Sunday, November 19, 2023

Wallace McCutcheon | The Boy Detective, or the Abductors Foiled / 1908

a transgender first

by Douglas Messerli

 

Wallace McCutcheon (screenwriter and director) The Boy Detective, or the Abductors Foiled / 1908

 

This film begins with a newsboy, Swipesy, playing a sidewalk game of craps with his messenger-boyfriend, Swifty (Robert Harron). He not only wins all of Swifty’s cash, but is awarded a mean-looking revolver.


     But all the time he’s playing, we also observe that Swipesy seems on the alert as he watches a woman enter a store, followed by two men lurking nearby who later follow her home, Swipesy trailing behind the trio. The woman enters her house and the two men move on up the street, entering a saloon. Swipesy tries to enter, but soon is thrown out, as he peers through the window. 

     By coincidence the messenger boy is soon called, enters the saloon, and comes out with a message, which Swipesy convinces his friend to share with him. Not seen in the film, but provided fully in the “The Moving Picture World” synopsis, the message reads: “Dear Mary, Badly injured in auto accident. Come to hospital at once. Am sending a carriage for you. Ruth.”

     The clever Swipesy immediately comprehends what the message signifies, and rushes to the young lady to reveal the nefarious plot against her. Swipesy insists that the woman call the police and asks if he might borrow one of her dresses and a hat, intending to take the carriage in her place. The sight of the boy dressed in drag provides a great deal of humor to Mary and her maid, as it probably did, as well, to its 1908 audiences.



      But even in drag, Swipesy proves he’s the hero. As the published synopsis ends: 


   “The carriage is stopped on a lonely road by the would-be abductors, when the masquerading Swipesy leaps out and holds the infamous wretches at bay until the arrival of the police, with his newly acquired revolver, which proves to be a cigarette case in the shape of a gun. Snapping it open, he hands around cigarettes to the amusement of the police and the chagrin of the ruffians.”

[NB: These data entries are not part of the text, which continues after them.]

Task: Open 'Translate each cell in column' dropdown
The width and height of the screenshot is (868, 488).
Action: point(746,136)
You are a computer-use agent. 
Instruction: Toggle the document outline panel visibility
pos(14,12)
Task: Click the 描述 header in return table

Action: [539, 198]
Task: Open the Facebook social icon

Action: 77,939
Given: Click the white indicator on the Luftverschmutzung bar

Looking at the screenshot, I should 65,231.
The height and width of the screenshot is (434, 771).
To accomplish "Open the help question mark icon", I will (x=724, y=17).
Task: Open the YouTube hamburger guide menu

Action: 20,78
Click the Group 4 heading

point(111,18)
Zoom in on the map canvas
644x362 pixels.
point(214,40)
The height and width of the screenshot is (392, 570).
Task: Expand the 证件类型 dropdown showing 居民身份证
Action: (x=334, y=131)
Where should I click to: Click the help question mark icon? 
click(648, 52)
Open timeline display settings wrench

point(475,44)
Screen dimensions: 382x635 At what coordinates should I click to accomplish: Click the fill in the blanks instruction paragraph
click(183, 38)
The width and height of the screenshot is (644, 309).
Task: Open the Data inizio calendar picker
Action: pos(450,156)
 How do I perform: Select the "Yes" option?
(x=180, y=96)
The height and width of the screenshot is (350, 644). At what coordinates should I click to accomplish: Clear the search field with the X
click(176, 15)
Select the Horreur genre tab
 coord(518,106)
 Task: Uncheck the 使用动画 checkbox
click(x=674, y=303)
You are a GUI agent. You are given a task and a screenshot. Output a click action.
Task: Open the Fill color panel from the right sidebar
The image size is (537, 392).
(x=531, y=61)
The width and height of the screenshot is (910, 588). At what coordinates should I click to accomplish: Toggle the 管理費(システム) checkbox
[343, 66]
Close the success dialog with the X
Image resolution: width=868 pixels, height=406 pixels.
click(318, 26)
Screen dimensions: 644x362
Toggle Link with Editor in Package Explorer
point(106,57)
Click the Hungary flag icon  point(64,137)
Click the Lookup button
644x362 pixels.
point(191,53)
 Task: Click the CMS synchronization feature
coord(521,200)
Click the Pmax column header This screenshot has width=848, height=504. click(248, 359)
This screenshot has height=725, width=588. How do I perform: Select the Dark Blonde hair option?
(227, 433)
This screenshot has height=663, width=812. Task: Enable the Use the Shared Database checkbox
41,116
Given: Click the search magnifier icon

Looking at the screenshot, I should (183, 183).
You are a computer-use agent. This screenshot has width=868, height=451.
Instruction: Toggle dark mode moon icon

      But director Wallace McCutcheon evidently has another surprise in store, focusing after the story on a close-up of Swipsey in his newsboy outfit, showing off the cigarette case-revolver. Swipsey, it turns out, is himself a woman in newsboy clothes, making him perhaps one of the first truly transgender figures of early LGBTQ cinema.


      Originally intended as a series—how nice it would have been to follow the adventures of this transgender figure years before Judith in D. W. Griffith’s Judith of Bethulia (1914), Lillian Travers of A Florida Enchantment of the same year, and Filibus in Mario Roncoroni’s 1915 epic—but only this 1908 episode was released.

 

Los Angeles, June 14, 2023

Reprinted from World Cinema Review (June 2023).